Claude 3.5 Haiku, scheduled to be released in the coming weeks, will match the performance of Claude 3 Opus, Anthropic's former cutting-edge model, on certain benchmarks at the same cost and “approximate speed” as Claude 3 Haiku. Masu.

“Claude 3.5 Haiku offers lower latency, easier to follow instructions, and more precise tools to personalize products for users, specialized subagent tasks, and vast amounts of data such as purchase history, pricing, and more. “Inventory data is perfect for generating customized experiences,'' Anthropic wrote in a blog post.

3.5 Haiku will be available initially as a text-only model and later as part of a multimodal package that can analyze both text and images.

Claude 3.5 Haiku3.5 Haiku benchmark performance. Image credit: Humanity

So, will there be more reason to use 3 Opus once 3.5 Haiku is available? What about 3.5 Opus, the successor to 3 Opus that Anthropic teased back in June?

“Every model in the Claude 3 model family has individual applications for customers,” said an Anthropic spokesperson. “Claude 3.5 Opus is on our roadmap and we plan to share more details as soon as possible.”

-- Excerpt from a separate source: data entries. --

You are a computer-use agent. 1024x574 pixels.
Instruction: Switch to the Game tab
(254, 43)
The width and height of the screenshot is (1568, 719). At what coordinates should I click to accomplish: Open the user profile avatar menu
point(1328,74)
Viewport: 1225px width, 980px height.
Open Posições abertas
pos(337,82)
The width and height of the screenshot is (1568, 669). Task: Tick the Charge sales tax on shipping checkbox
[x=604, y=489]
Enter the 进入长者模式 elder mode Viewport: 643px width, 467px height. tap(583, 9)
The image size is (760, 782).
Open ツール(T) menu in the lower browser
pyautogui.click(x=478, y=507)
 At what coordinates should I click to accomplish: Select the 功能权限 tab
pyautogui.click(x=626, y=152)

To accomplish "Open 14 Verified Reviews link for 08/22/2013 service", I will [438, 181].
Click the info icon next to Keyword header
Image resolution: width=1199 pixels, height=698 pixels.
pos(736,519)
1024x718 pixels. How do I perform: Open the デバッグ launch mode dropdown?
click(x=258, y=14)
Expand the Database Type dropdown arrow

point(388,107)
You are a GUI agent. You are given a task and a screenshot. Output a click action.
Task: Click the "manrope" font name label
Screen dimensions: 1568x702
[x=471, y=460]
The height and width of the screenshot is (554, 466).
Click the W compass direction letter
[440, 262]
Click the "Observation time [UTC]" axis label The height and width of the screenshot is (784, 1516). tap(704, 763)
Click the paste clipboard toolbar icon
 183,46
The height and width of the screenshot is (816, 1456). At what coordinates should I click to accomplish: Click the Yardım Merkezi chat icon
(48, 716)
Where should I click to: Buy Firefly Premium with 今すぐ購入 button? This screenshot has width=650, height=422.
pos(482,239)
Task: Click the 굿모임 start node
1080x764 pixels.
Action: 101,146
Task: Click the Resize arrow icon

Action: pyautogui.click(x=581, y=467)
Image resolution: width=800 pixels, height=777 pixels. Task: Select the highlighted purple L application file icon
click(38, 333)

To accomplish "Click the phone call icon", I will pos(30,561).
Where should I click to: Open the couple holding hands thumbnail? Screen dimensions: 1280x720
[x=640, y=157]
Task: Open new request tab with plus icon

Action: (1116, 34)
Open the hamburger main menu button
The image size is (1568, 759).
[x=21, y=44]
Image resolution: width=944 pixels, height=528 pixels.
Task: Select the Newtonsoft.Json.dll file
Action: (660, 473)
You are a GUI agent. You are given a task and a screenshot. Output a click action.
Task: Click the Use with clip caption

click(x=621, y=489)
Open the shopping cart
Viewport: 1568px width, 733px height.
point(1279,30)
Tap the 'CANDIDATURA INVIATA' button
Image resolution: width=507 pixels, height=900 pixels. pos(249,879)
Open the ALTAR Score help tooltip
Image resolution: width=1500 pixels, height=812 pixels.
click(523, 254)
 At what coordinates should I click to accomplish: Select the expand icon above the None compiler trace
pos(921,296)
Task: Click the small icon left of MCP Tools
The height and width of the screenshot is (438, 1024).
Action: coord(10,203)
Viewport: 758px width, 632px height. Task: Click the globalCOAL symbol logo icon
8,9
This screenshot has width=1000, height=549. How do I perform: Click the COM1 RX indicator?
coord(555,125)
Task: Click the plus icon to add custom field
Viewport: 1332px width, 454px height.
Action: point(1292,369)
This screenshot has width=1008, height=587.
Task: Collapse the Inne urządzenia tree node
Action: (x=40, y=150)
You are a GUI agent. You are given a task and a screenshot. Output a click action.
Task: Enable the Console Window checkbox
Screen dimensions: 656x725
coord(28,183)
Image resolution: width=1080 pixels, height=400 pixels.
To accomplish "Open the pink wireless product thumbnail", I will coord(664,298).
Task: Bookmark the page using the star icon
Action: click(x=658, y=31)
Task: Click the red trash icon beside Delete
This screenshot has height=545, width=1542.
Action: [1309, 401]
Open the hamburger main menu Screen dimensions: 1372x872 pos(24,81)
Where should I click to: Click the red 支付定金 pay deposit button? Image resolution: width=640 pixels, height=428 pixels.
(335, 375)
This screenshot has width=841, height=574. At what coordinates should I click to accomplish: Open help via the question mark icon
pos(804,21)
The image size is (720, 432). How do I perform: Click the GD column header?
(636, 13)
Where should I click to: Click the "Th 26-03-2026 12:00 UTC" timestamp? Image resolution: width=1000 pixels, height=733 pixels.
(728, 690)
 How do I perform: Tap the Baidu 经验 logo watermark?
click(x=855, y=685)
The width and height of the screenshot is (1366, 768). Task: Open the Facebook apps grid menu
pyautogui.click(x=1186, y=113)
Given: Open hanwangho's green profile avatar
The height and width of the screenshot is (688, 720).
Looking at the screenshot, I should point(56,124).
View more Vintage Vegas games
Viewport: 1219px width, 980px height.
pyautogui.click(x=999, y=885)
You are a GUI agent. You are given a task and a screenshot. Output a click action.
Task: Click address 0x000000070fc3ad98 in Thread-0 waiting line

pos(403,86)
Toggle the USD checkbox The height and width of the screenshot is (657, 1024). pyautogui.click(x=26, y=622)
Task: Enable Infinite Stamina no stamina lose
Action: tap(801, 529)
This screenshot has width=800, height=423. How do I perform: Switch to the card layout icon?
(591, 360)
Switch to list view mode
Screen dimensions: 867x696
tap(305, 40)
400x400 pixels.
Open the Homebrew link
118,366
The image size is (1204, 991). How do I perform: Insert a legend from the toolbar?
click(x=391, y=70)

TechCrunch has a newsletter focused on AI. Sign up here to get it delivered to your inbox every Wednesday.



Source link

Share. Facebook Twitter Pinterest LinkedIn Tumblr Email

Related Posts

SNAP gets Saturn, a social calendar app for high school and university students

June 20, 2025

The X app code refers to the physical card that comes to X money

June 20, 2025

Deezer begins labeling AI-generated music to tackle streaming scams

June 20, 2025

New code for Spotify's apps refers to the much-anticipated “lossless” layer

June 18, 2025

Glitch turns the thread into a literal echo chamber

June 18, 2025

Facebook will soon roll out support for PassKeys for Android and iOS

June 18, 2025

Leave A Reply Cancel Reply

Top Reviews
Editors Picks

7 days left: Founders and VCs save over $300 on all stage passes

March 24, 2025

AI chip startup Furiosaai reportedly rejecting $800 million acquisition offer from Meta

March 24, 2025

20 Hottest Open Source Startups of 2024

March 22, 2025

Andrill may build a weapons factory in the UK

March 21, 2025
About Us
About Us

Welcome to Tech Brunch, your go-to destination for cutting-edge insights, news, and analysis in the fields of Artificial Intelligence (AI), Cryptocurrency, Technology, and Startups. At Tech Brunch, we are passionate about exploring the latest trends, innovations, and developments shaping the future of these dynamic industries.

Our Picks

TC Last time to save all stage paths

June 22, 2025

2 days left to save up to $210 with TC All Stage Pass

June 21, 2025

New Mathematics: Why seed investors have sold winners before

June 20, 2025

Subscribe to Updates

Subscribe to our newsletter and never miss our latest news

Subscribe my Newsletter for New Posts & tips Let's stay updated!

© 2025 TechBrunch. Designed by TechBrunch.
  • Home
  • About Tech Brunch
  • Advertise with Tech Brunch
  • Contact us
  • DMCA Notice
  • Privacy Policy
  • Terms of Use

Type above and press Enter to search. Press Esc to cancel.